会社で失敗するとか、誰かに怒られるとか、そんな事は確かに今日は無かった、よ。
でもね、先輩が本社に行くって知らなくて、それだけで何だか気分が沈む。
どうして教えてくれなかったんだろう…。
…うーん、良くない。
これはダメなヤツ。
パンッと両手で顔を叩き気合い注入!
するといいアイディアが浮かんだ。
本社の奴に聞いてみればいい!
俯いていた顔を上げ、キーボードを叩いた。
「ぎゃっ!」
本社の知り合いからの返信メールを開いて俺は奇声を上げてしまった。
「志摩、うるさい」
「すみません…」
柿崎さん、冷たい…。
僕にメールで連絡をくれたのは井上という名前の総務に在席する人で、あちこちに繋がりがあるある意味凄い奴。

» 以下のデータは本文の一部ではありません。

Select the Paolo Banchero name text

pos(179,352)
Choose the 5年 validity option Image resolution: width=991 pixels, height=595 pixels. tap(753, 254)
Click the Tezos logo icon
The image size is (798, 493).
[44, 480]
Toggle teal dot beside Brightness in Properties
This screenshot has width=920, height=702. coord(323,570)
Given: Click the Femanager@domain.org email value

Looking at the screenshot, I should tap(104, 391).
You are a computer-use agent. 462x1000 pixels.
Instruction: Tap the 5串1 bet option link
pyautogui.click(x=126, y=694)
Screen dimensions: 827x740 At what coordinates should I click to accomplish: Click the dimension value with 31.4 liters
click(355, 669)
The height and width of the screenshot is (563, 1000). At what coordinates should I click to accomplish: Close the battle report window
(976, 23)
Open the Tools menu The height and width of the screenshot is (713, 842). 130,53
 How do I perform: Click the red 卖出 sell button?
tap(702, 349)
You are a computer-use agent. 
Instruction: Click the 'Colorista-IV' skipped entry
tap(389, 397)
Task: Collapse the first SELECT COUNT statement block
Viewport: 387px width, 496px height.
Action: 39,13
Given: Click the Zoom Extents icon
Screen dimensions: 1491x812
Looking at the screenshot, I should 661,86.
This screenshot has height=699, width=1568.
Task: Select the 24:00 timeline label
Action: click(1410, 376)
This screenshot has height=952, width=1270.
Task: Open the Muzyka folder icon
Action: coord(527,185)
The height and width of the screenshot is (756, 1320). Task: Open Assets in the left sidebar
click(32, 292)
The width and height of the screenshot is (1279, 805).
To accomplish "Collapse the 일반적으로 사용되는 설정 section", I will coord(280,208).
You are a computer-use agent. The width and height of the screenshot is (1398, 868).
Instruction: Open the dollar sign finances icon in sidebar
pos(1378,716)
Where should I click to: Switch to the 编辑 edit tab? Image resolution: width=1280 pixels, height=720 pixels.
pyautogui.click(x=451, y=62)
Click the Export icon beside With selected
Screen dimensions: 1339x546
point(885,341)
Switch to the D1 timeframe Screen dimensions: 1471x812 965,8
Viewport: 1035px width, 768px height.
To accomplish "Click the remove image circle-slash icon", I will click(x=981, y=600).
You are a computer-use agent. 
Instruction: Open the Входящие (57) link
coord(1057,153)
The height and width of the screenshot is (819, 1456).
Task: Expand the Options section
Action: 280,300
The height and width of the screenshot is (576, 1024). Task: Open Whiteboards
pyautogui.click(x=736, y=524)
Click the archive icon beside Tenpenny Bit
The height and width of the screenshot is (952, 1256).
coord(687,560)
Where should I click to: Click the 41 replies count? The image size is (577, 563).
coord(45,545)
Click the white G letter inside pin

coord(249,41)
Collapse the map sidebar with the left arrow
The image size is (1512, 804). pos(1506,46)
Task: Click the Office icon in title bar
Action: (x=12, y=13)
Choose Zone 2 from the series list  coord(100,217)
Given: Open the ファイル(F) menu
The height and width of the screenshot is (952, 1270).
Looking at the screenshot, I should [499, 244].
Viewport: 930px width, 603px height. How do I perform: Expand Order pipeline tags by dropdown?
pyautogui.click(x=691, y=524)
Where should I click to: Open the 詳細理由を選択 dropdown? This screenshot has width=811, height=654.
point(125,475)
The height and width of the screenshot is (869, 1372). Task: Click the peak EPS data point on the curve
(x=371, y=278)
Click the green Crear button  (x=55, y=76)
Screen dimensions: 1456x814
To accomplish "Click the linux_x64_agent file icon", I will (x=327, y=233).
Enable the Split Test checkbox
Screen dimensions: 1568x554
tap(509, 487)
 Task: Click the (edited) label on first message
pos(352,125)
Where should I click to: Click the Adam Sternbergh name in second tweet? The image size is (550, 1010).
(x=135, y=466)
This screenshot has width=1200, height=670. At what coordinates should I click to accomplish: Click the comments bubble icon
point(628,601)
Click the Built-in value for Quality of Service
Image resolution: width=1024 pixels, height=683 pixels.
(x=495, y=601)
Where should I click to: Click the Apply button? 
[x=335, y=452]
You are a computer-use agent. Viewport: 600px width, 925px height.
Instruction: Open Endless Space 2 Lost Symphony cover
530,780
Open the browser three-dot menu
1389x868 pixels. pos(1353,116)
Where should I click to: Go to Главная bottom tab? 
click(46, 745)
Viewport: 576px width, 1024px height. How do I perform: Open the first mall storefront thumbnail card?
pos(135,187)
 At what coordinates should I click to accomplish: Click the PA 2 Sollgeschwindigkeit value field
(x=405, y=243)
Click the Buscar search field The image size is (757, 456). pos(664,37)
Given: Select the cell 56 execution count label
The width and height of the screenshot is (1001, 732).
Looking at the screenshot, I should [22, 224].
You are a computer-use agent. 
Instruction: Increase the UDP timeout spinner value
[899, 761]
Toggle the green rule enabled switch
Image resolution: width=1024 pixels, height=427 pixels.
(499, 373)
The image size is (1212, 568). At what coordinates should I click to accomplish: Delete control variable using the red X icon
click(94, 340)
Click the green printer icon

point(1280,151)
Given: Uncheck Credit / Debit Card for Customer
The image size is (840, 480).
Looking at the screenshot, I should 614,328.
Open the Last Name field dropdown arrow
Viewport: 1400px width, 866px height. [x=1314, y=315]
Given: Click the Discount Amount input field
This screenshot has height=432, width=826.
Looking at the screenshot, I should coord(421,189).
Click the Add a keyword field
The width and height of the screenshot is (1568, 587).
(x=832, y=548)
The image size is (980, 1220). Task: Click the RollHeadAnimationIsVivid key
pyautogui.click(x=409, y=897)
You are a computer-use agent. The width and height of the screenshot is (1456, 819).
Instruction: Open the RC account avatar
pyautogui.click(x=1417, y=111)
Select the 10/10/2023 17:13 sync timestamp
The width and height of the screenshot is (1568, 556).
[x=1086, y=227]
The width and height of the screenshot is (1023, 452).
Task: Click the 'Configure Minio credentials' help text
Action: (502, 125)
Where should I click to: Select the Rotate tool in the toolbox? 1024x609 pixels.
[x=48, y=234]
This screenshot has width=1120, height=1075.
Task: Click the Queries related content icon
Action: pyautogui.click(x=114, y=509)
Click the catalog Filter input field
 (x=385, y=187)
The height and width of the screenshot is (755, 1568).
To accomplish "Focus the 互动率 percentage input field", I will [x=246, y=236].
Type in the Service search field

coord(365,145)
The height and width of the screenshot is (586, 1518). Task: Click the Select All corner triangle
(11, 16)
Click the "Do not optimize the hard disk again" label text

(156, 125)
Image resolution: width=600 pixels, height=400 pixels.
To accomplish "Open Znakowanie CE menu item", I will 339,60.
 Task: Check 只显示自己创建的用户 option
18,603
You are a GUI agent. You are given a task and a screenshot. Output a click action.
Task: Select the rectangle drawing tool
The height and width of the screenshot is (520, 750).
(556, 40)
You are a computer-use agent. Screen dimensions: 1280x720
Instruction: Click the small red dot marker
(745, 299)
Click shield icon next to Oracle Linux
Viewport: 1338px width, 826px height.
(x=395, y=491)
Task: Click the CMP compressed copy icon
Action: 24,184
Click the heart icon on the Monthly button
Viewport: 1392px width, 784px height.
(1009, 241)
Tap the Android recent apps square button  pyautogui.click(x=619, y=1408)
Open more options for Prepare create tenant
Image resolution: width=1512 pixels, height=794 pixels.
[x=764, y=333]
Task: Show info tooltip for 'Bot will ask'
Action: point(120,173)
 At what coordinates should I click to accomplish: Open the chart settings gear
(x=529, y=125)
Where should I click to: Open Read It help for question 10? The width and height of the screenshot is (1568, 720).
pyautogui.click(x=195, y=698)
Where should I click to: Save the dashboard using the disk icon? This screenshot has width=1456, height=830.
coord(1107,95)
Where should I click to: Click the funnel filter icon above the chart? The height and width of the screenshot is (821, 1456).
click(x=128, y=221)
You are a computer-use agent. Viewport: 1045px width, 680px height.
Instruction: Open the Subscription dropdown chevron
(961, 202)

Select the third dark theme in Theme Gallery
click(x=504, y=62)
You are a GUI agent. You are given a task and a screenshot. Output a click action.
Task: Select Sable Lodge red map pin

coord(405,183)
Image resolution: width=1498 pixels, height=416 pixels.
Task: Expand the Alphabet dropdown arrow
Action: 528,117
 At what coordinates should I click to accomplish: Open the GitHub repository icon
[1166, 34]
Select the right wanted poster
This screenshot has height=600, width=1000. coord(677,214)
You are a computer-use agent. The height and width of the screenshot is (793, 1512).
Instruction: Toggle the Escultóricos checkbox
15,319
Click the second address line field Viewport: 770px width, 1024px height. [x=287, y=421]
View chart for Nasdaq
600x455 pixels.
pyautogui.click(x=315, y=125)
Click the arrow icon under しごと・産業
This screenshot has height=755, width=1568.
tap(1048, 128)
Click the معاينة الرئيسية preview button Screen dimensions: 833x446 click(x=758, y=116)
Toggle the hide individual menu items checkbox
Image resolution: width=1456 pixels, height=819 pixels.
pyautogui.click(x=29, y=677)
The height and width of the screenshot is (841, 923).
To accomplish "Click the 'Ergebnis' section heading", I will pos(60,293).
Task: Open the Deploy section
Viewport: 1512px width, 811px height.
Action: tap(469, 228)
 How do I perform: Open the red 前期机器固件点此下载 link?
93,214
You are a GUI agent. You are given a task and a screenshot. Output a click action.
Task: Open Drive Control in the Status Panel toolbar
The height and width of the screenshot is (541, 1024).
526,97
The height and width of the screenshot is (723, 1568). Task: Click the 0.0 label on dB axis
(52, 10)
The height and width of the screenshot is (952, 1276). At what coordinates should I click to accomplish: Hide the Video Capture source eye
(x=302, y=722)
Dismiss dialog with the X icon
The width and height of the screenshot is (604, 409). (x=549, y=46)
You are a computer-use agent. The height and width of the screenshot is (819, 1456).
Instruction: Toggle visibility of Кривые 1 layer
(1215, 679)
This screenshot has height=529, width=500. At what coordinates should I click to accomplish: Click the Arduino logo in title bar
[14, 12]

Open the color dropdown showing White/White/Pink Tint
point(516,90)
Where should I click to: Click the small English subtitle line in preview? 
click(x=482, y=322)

同期ではないけれど歳が同じで僕とはウマが合い、時々連絡を取り合う。
「先輩のご両親…来てるのか…」
メールには、今日先輩のご両親が本社に見えている事が綴られていた。
先輩のご両親はアメリカを拠点に活動をしている研究者で、今はどこかの大学で教鞭を取りつつ研究開発をしている(はず)。
先輩が高校を卒業する頃、両親揃って渡米して行った。
先輩も学校が始まる九月には後を追うようにアメリカに行っちゃって…寂しかったなぁ。
…って、思い出してる場合じゃない!!!
もしかして…先輩まで海外に行くとか…?
…まさか…ねぇ…。
あぁぁぁぁ…不安しかない…。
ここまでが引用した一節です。